| Work task |
Find the line that holds "This screenshot has width=1464, height=812." in the material below. Output that line and each one after it exactly, but not the pictures.

| Records to use |
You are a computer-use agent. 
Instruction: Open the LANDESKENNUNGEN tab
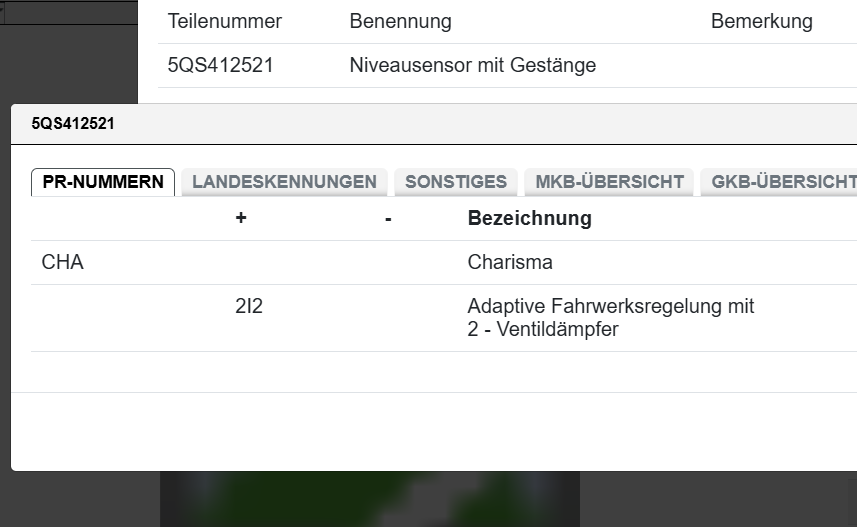[x=284, y=182]
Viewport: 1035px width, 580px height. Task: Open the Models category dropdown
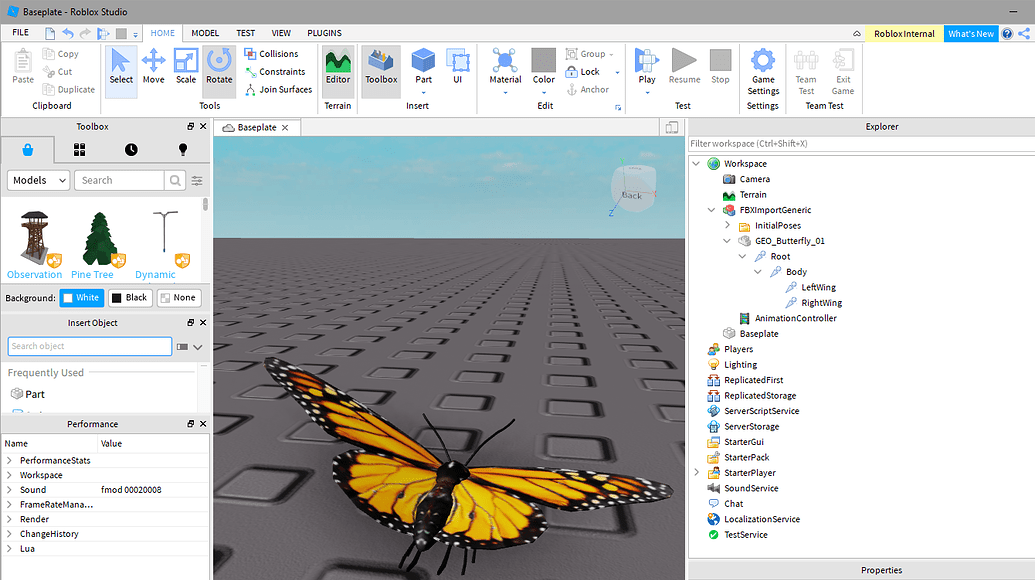[38, 180]
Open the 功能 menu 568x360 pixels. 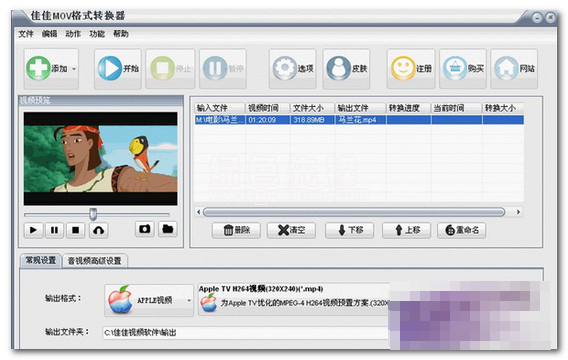click(x=97, y=34)
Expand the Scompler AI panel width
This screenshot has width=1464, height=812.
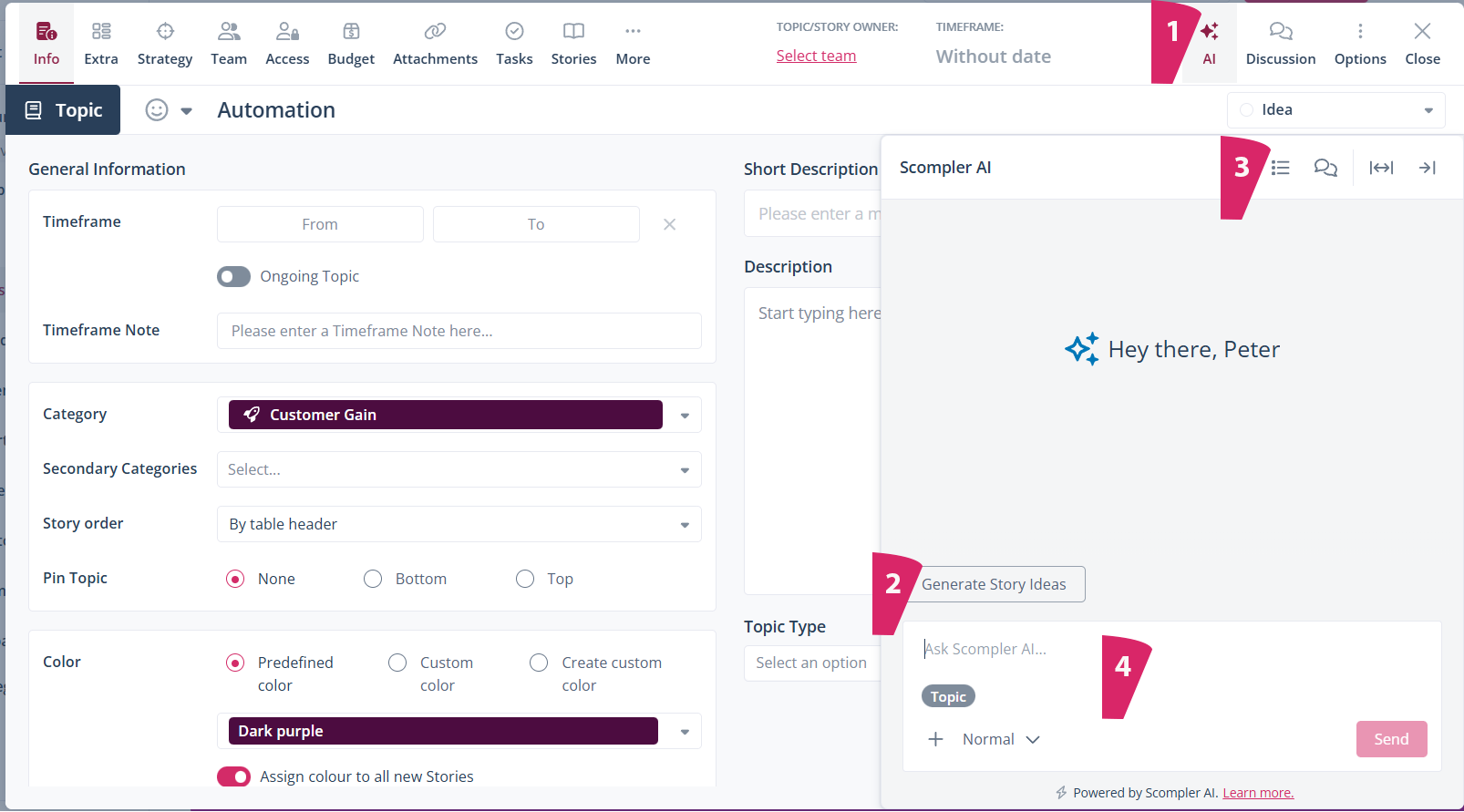pos(1381,168)
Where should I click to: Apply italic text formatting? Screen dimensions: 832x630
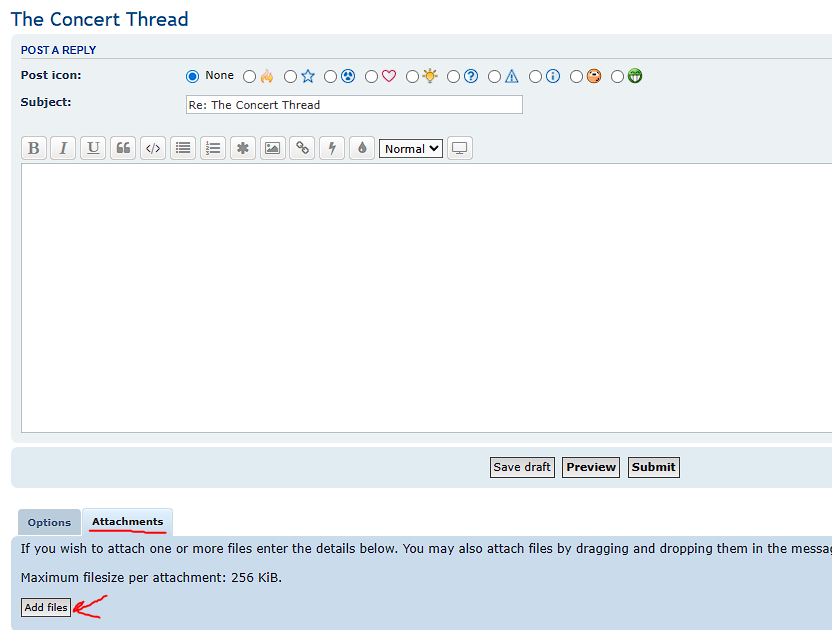(x=63, y=148)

| Answer section |
This screenshot has width=1464, height=812.
pos(1381,168)
Where should I click to: Apply italic text formatting? Screen dimensions: 832x630
(x=63, y=148)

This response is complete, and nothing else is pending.